Science Daily
Copyright 2007 Science Daily
NEW YORK — In the face of terrorism and catastrophic natural disasters, modern regional trauma systems that improve survival for critically injured patients are more vital than ever.
Yet many fundamental assumptions underlying these systems — such as the notion that it is imperative to send the sickest patients to the hospital first — have rarely been subjected to rigorous scientific scrutiny. Now, for the first time, researchers at NewYork-Presbyterian Hospital/Weill Cornell Medical Center have created a computer simulation model of trauma system response to mass casualty incidents involving dozens or hundreds of injured victims. The study shows that the best response depends more on the capability of regional hospitals to treat critically injured victims than on the ability to accurately identify those victims in the field.

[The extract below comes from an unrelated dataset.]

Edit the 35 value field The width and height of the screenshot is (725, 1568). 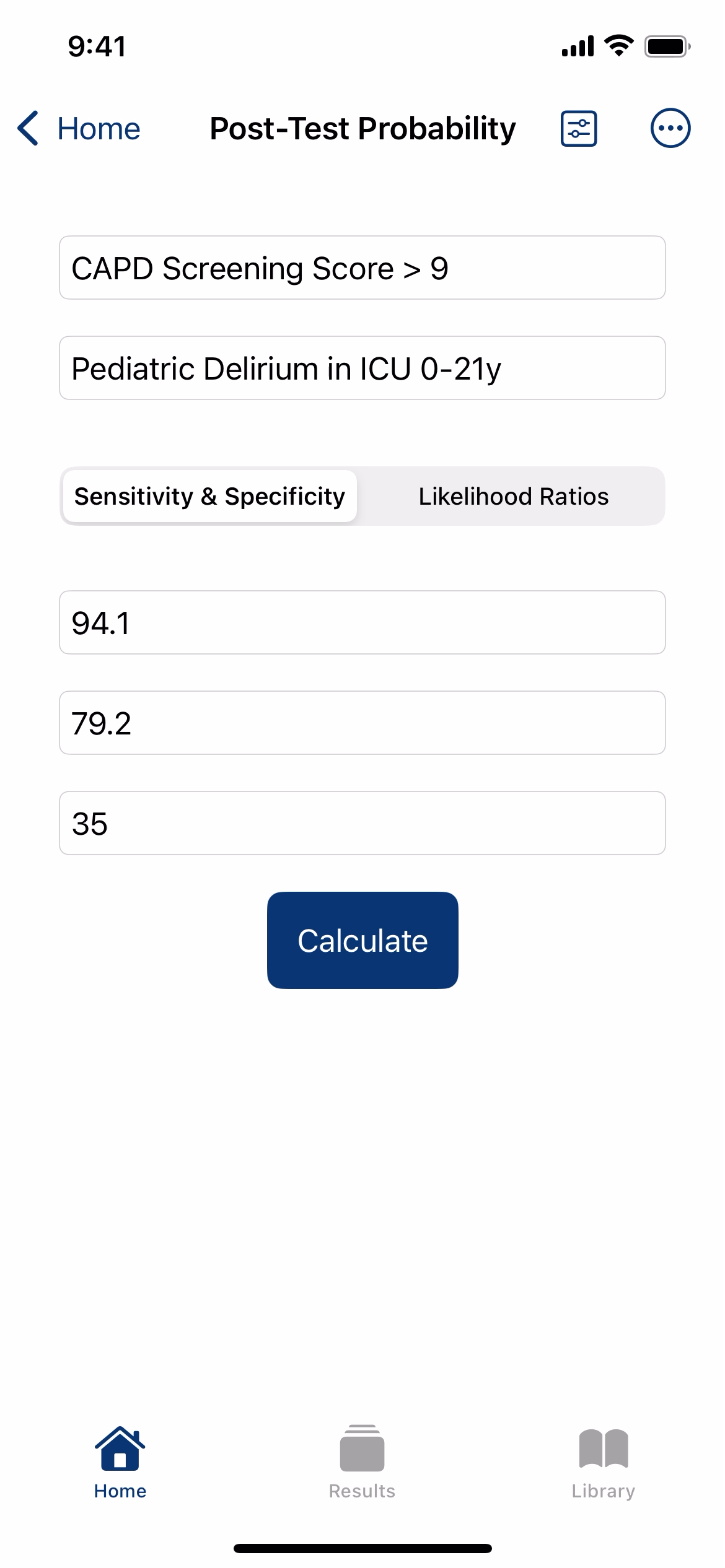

“There’s been the notion gleaned from prior studies that ‘overtriage’ — letting some people into emergency care who might not actually need it — usually ends up costing lives, with deaths rising as overtriage rates increase. But our new model demonstrates that overtriage alone is unlikely to be the culprit,” says lead researcher Dr. Nathaniel Hupert, assistant professor of public health and medicine at Weill Cornell Medical College and assistant attending physician at NewYork-Presbyterian Hospital/Weill Cornell Medical Center.